(Dataset entries)
:::

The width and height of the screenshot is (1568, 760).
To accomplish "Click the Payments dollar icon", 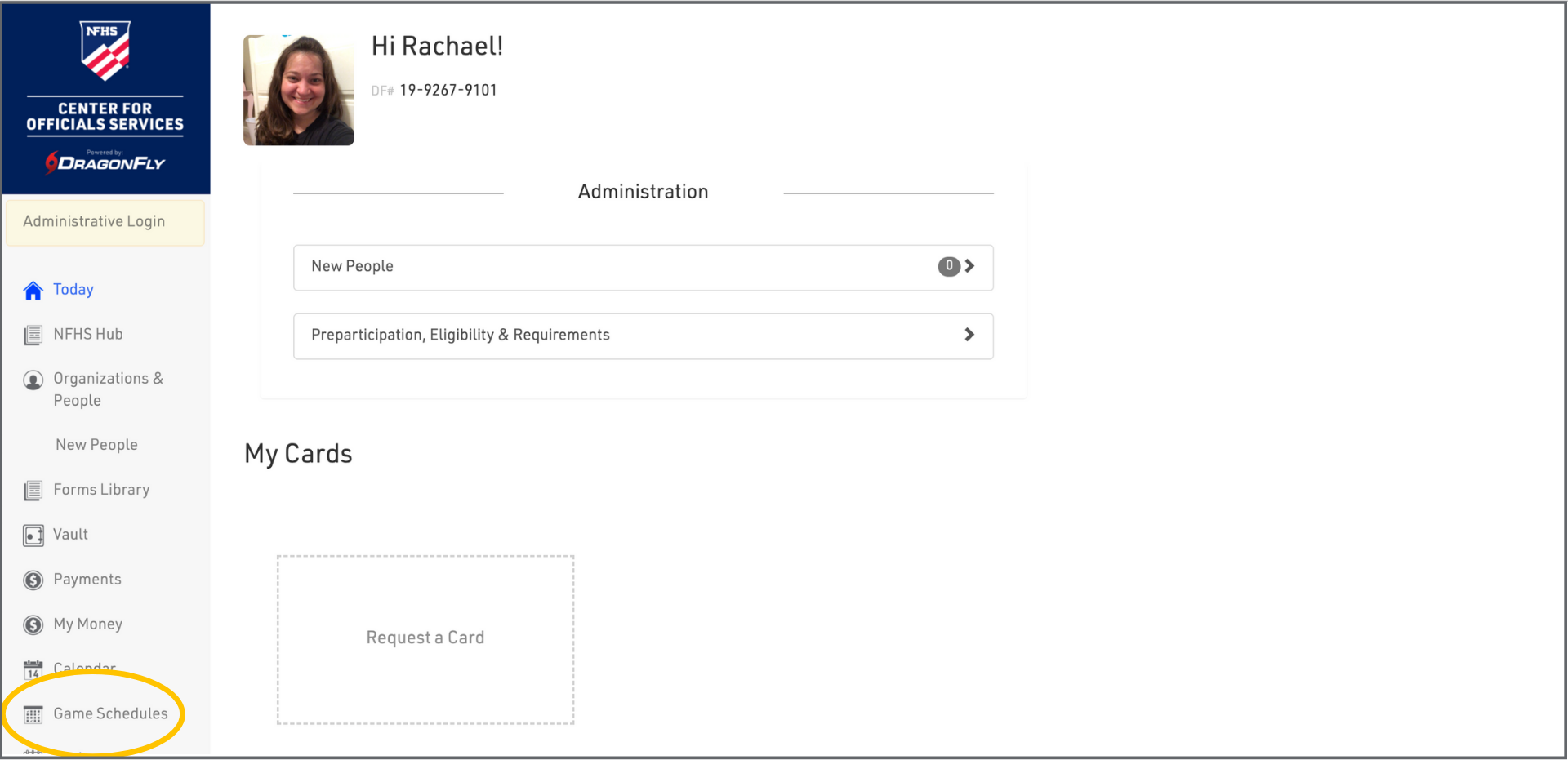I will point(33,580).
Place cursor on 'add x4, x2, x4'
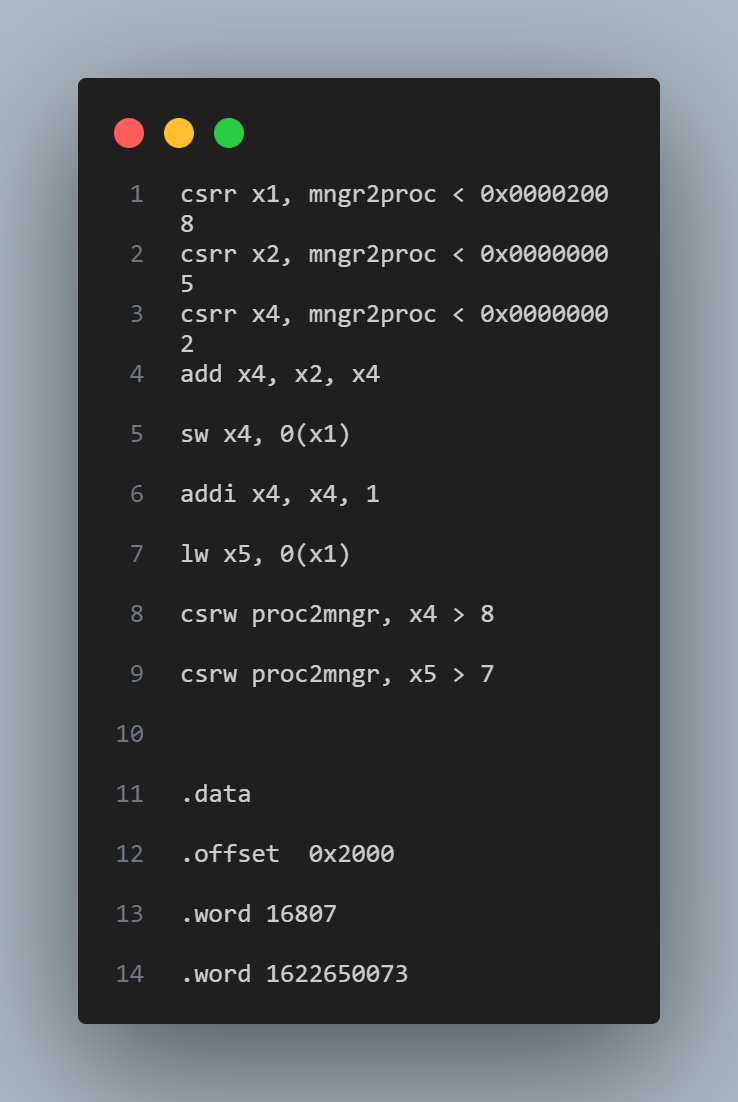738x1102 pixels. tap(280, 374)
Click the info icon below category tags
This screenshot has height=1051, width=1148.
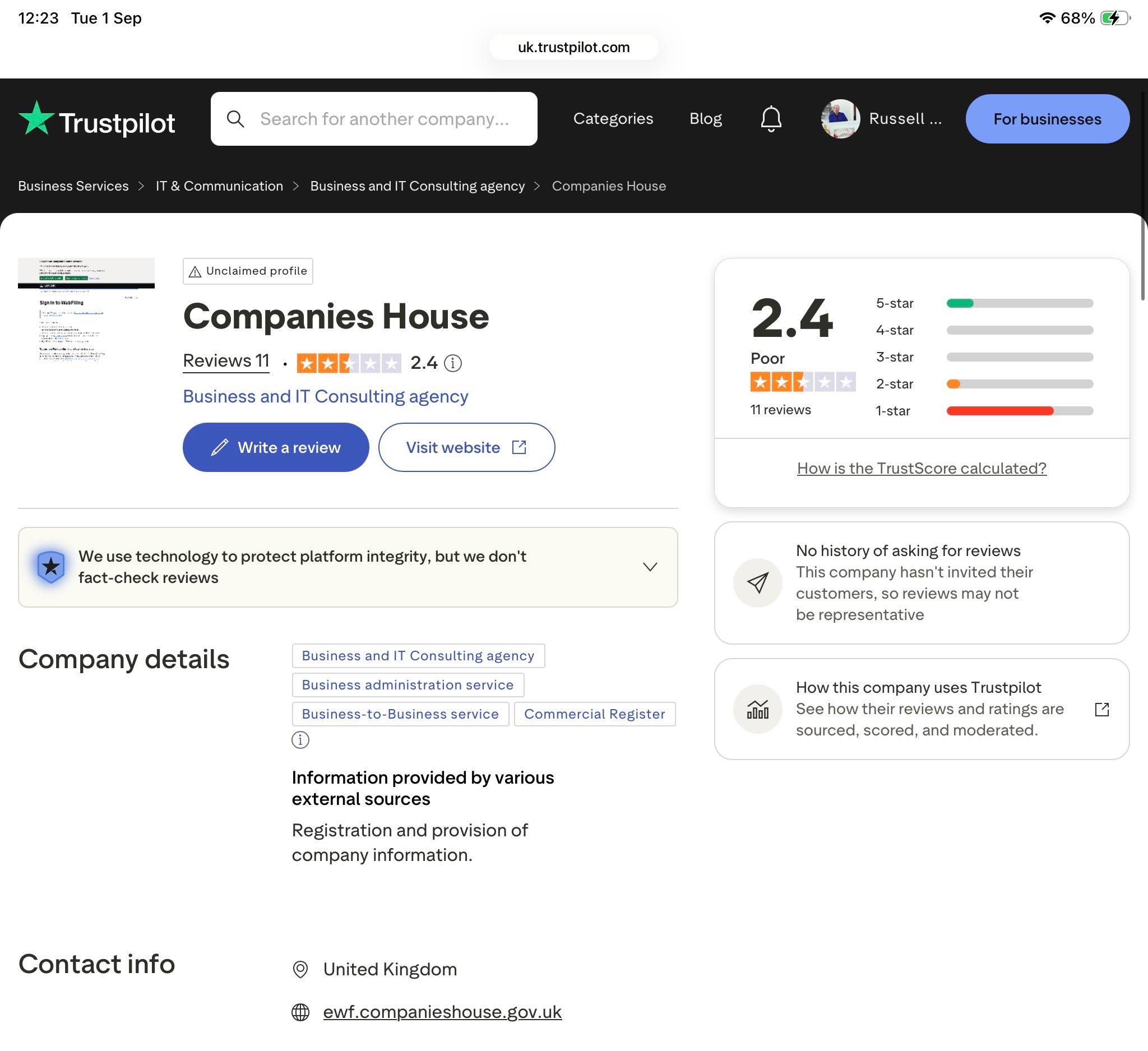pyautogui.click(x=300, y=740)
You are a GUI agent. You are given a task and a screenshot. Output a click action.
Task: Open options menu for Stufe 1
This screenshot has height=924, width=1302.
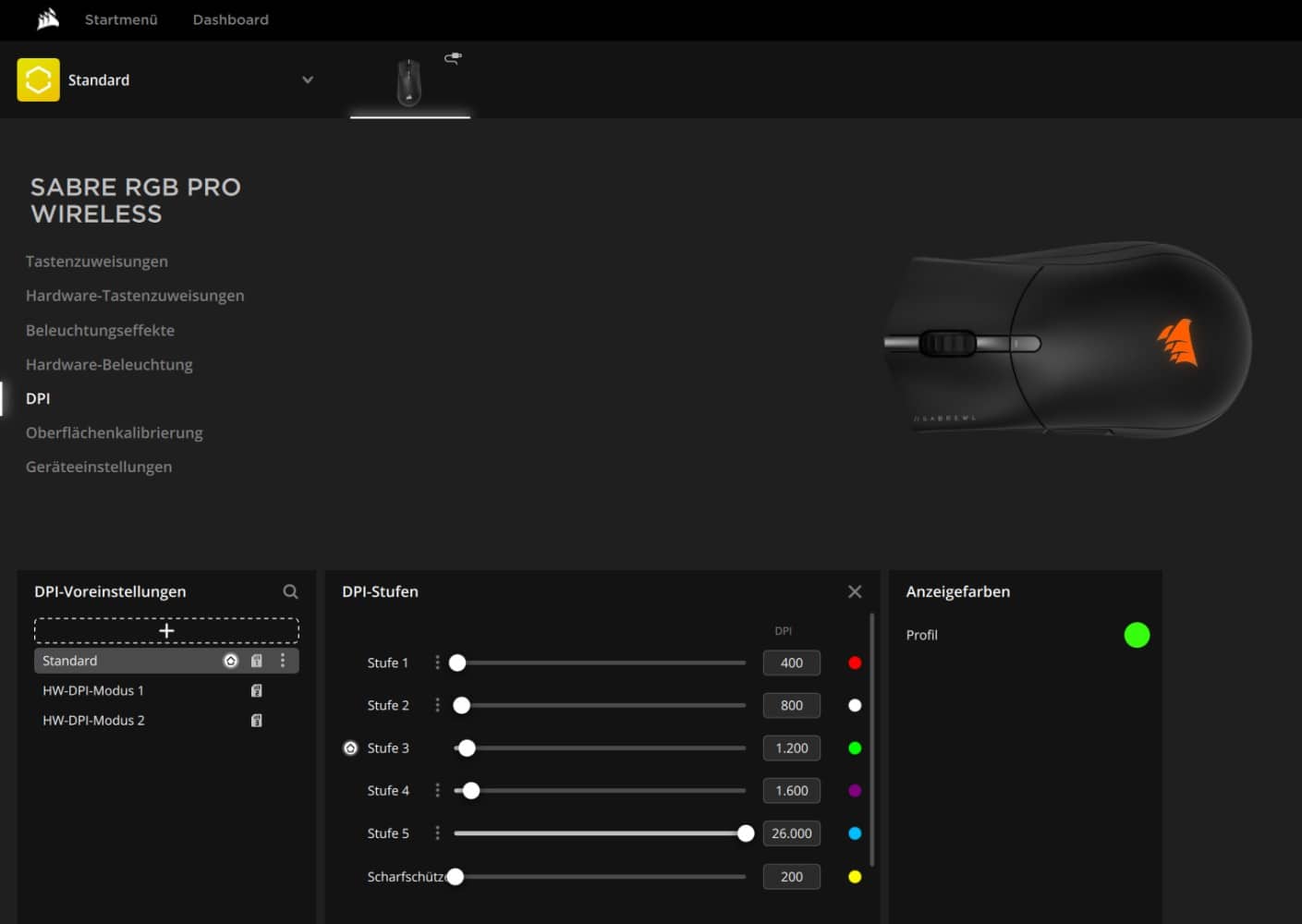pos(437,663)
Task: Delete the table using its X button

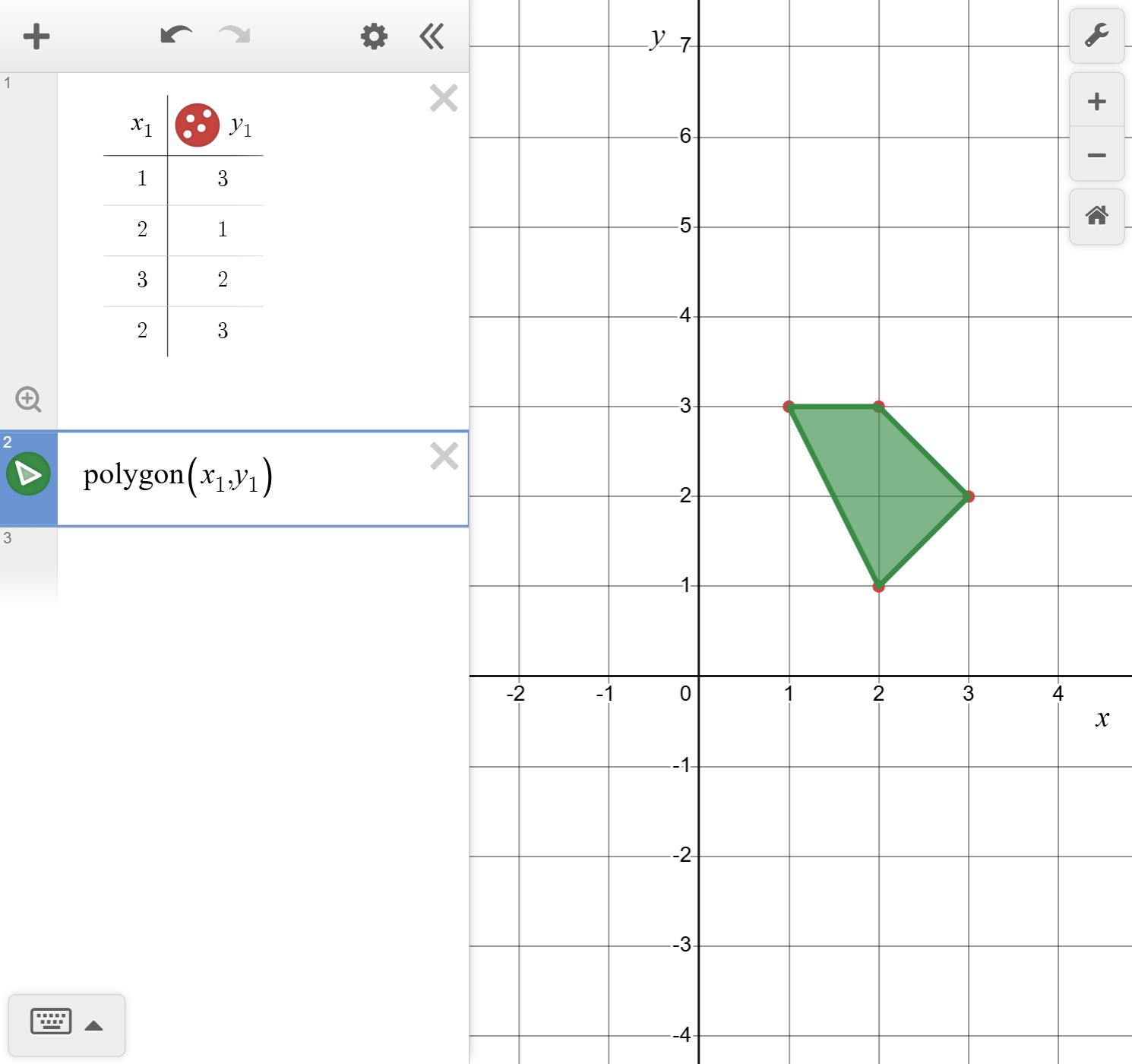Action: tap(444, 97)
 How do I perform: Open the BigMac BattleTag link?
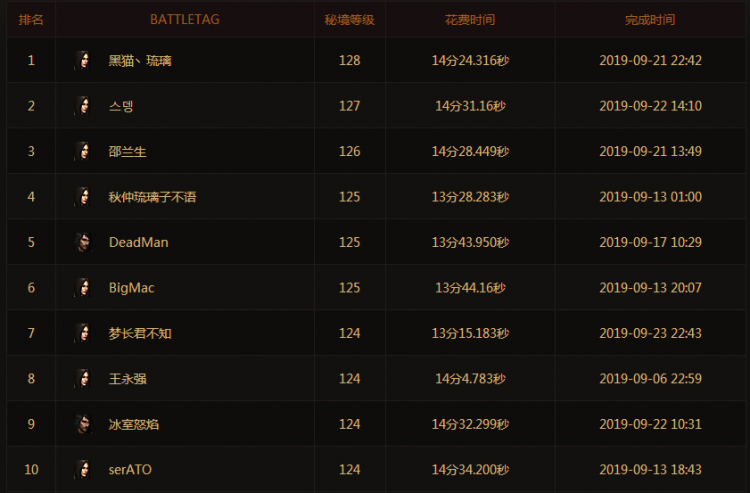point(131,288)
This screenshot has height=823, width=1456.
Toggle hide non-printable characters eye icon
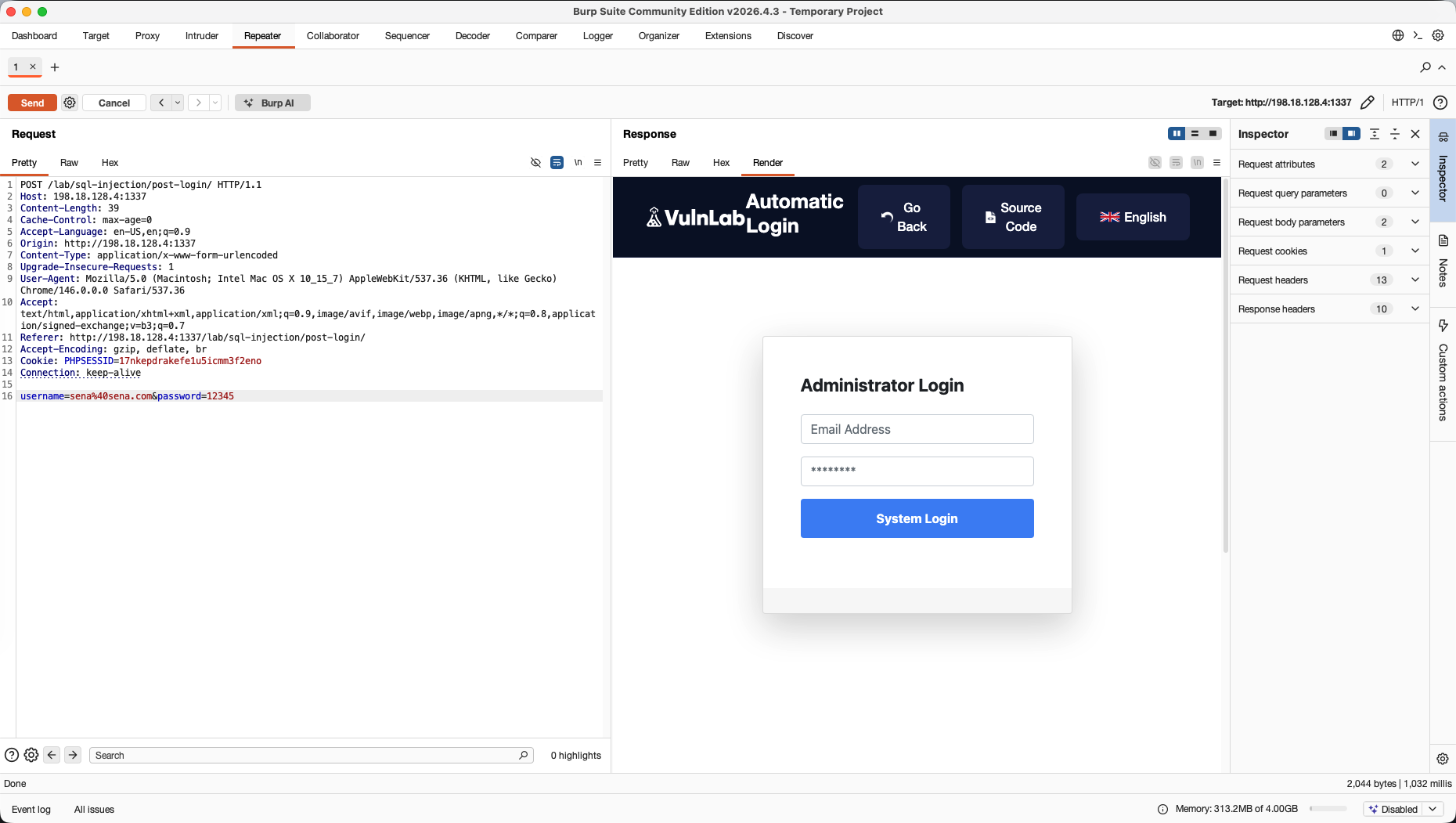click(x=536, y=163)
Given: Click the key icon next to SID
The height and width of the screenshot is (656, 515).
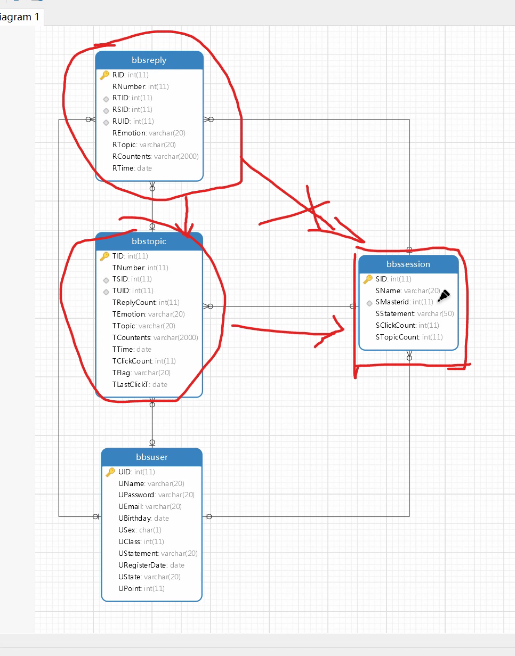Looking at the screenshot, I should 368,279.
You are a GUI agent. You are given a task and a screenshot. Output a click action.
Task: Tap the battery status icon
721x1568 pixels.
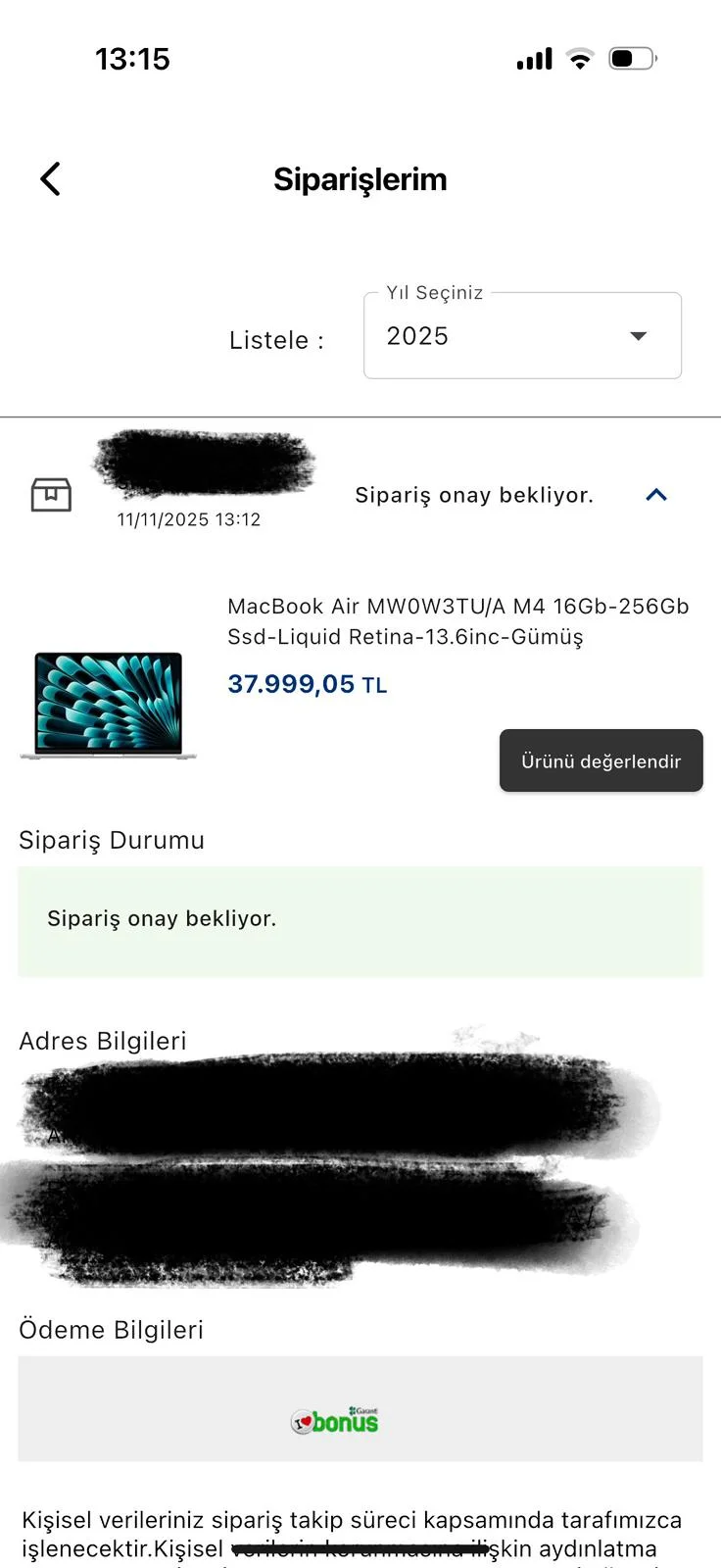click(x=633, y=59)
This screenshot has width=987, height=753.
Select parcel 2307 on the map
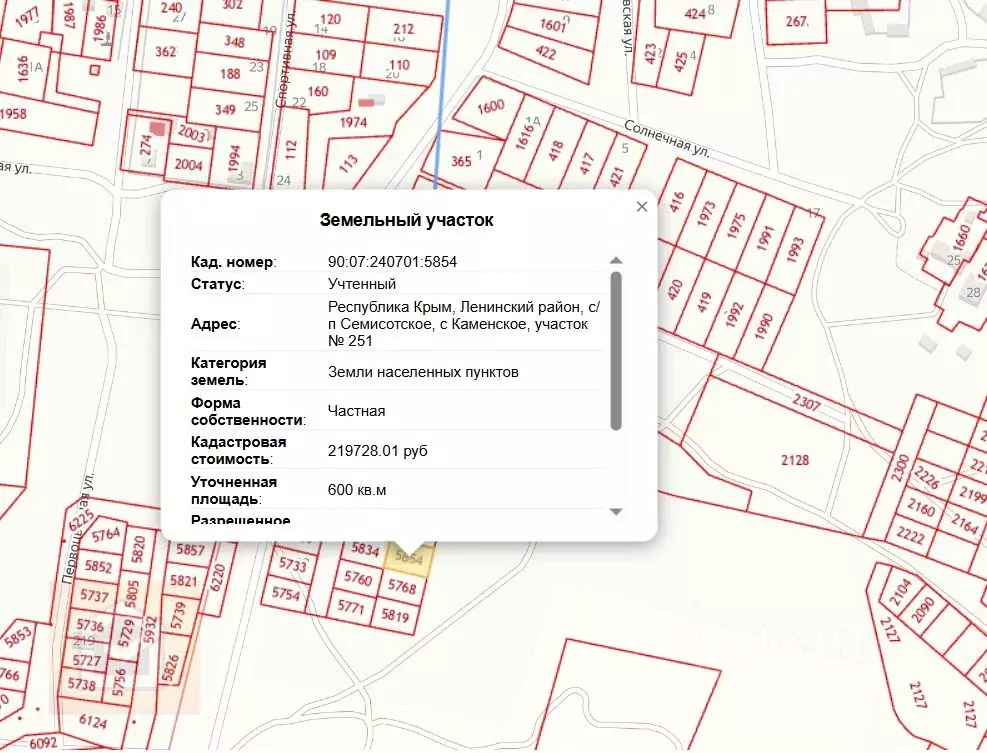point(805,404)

:::

[Activity]
Your answer should be the lines above from the one that contains "The height and" through the last, set down exactly, with the pictures removed.

[Completed exercise]
The height and width of the screenshot is (656, 515).
Looking at the screenshot, I should 368,279.
You are a GUI agent. You are given a task and a screenshot. Output a click action.
Task: Tap the battery status icon
721x1568 pixels.
click(x=633, y=59)
This screenshot has width=987, height=753.
Select parcel 2307 on the map
point(805,404)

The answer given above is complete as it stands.